Supplied data =
BEGIN

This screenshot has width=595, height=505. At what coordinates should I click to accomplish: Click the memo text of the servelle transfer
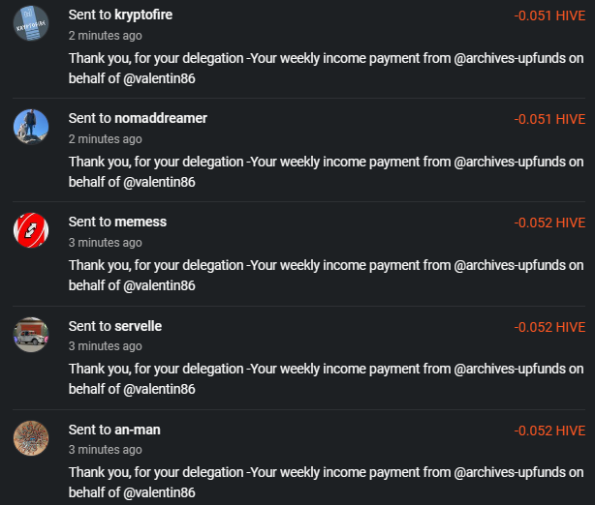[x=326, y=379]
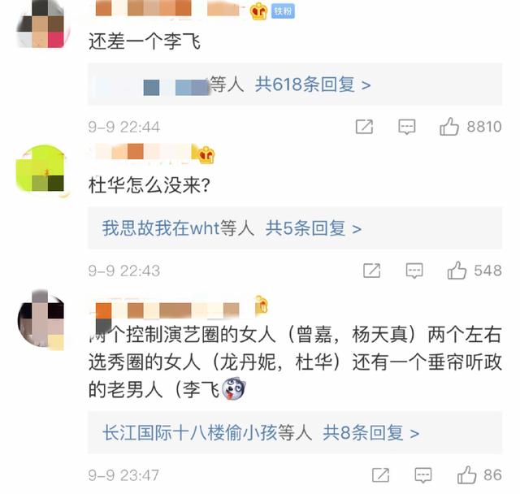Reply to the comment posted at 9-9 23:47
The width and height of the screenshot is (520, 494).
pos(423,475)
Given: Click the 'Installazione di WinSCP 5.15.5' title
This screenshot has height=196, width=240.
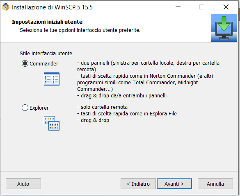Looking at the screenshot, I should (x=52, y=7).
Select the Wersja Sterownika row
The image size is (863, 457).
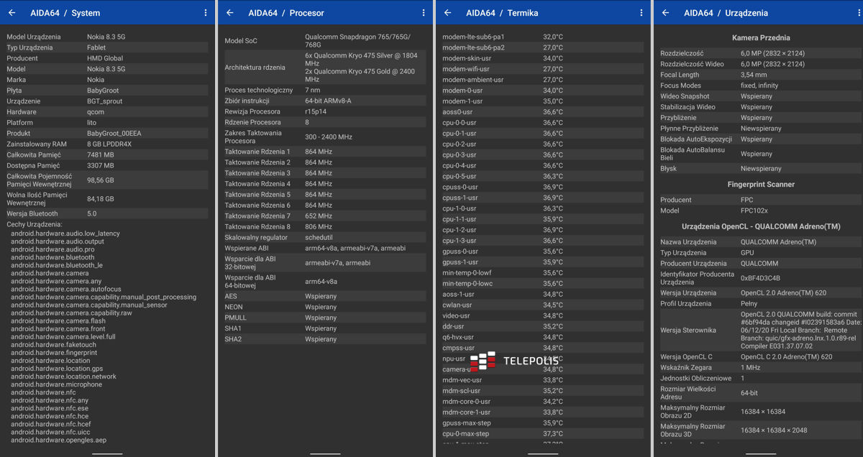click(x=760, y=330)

END
BEGIN

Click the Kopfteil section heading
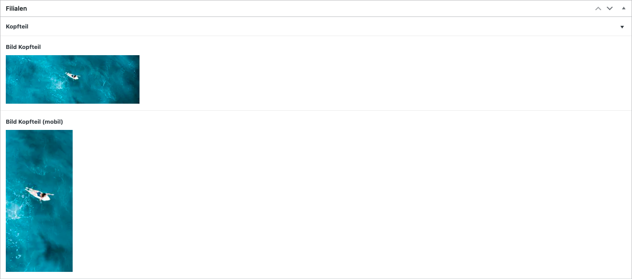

END

Task item =
Of the lines above, copy only those from the one holding "This screenshot has width=595, height=505." to the one holding "Select the Wersja Sterownika row", both included, and exclude every image.

Answer to this exercise =
This screenshot has width=595, height=505. At what coordinates should I click to accomplish: Click the memo text of the servelle transfer
[x=326, y=379]
Reply to the comment posted at 9-9 23:47
The width and height of the screenshot is (520, 494).
pos(423,475)
Given: Click the 'Installazione di WinSCP 5.15.5' title
This screenshot has height=196, width=240.
Looking at the screenshot, I should (x=52, y=7).
Select the Wersja Sterownika row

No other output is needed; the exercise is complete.